Structurally, poor standards of care are the norm; care is underfunded and understaffed (Himmelweit, 2018). Labor unionization is increasingly becoming eroded, particularly in the United States (Fingerhut, 2018). In care work contexts, working conditions and standards are rare, and the oversight and regulation of the work, as opposed to the conditions of confinement, may be even rarer (Himmelweit, 2018). These issues should arguably not come to our attention if custodial populations around the world are on the decline; yet, they arguably remain germane to the youth justice context, as it is increasingly clear that there may be less of a process of decarceration as one of transcarceration (Cate, 2016), where young people are shifted from custodial settings toward residential care homes, into community-based organizations, and in settings where the adults they face still struggle with the same demands of insecure work.

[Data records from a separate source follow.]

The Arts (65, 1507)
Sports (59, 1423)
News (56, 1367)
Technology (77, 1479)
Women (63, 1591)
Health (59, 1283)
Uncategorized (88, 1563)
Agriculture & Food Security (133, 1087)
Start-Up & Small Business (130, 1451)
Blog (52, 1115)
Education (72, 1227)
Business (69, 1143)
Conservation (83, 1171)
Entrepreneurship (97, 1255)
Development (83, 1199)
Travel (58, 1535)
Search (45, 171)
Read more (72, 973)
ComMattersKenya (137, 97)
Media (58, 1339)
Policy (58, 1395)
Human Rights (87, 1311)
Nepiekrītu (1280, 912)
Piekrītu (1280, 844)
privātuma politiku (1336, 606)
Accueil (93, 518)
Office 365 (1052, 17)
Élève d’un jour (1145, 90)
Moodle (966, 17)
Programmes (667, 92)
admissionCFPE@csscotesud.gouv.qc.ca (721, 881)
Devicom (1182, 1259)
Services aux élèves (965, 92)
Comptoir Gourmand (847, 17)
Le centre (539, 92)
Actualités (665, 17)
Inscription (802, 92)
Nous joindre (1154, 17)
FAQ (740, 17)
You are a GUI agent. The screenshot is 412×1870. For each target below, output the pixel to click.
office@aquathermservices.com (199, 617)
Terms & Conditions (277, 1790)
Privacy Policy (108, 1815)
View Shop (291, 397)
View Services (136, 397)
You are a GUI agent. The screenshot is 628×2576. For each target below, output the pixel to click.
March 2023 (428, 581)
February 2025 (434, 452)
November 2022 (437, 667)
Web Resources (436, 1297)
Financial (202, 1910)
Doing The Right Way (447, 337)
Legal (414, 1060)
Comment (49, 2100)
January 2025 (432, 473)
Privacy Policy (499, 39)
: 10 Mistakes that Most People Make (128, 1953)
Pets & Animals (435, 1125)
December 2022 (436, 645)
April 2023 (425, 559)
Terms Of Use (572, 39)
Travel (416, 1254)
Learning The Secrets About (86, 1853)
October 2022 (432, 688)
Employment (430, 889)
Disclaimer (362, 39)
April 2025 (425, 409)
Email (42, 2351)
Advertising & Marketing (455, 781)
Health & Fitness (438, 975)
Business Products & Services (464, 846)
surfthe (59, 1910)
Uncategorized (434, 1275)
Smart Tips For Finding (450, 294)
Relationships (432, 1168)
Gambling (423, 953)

The privatization of custody and care – another element of so-called neoliberal penal practices – has expanded to the youth justice sector in England and Wales, with secure centers run by private operators and probation practices contracted out to private providers under Transforming Rehabilitation. However, in the United States, the uses of private prisons have remained relatively low, and the current swell of opposition to mass incarceration has partially focused on preventing any further expansion of private prisons (Gilmore, 2015; Platt, 2018). Yet, while opposition to the privatization of custody remains relatively high in the United States, and relatively unpopular, jurisdictions have increasingly relied upon a more subtle set of tools to devolve the responsibility of custody to local jurisdictions, contracting out with local non-profit providers to provide services to young people. Elsewhere, I have termed this ‘charter-style’ juvenile justice, as this is arguably a model that relates to the tools used in education sectors whereby states allow individual educational institutions to present a ‘charter’ or mission that liberates them from the traditional regulatory ties to local authority education requirements, and allows them to essentially create a private model of education, but to receive public funding for it (Cox, 2011). In a number of jurisdictions in the United States, a process of devolution and so-called ‘realignment’ has been hailed by liberal advocates as an opportunity to remove children from the punitive state and allow them to thrive in alternative forms of custody that are offered by local service providers (Evans, 2012). Yet, in this process of devolution and realignment arguably represents a continued decision by states to devolve their responsibility for youth but is also a tacit endorsement of the liberal free market model of contracting out and fee for service care. Thus, this is not a process of abolition, but rather a devolution of responsibility, yet a continuation of youth justice (see also Cate, 2016). Recognizing perhaps that privatization on its face represents the ugly side of neoliberalism, and thus might challenge their legitimacy, states arguably present the uses of local non-profit providers as a kinder gentler approach to youth justice.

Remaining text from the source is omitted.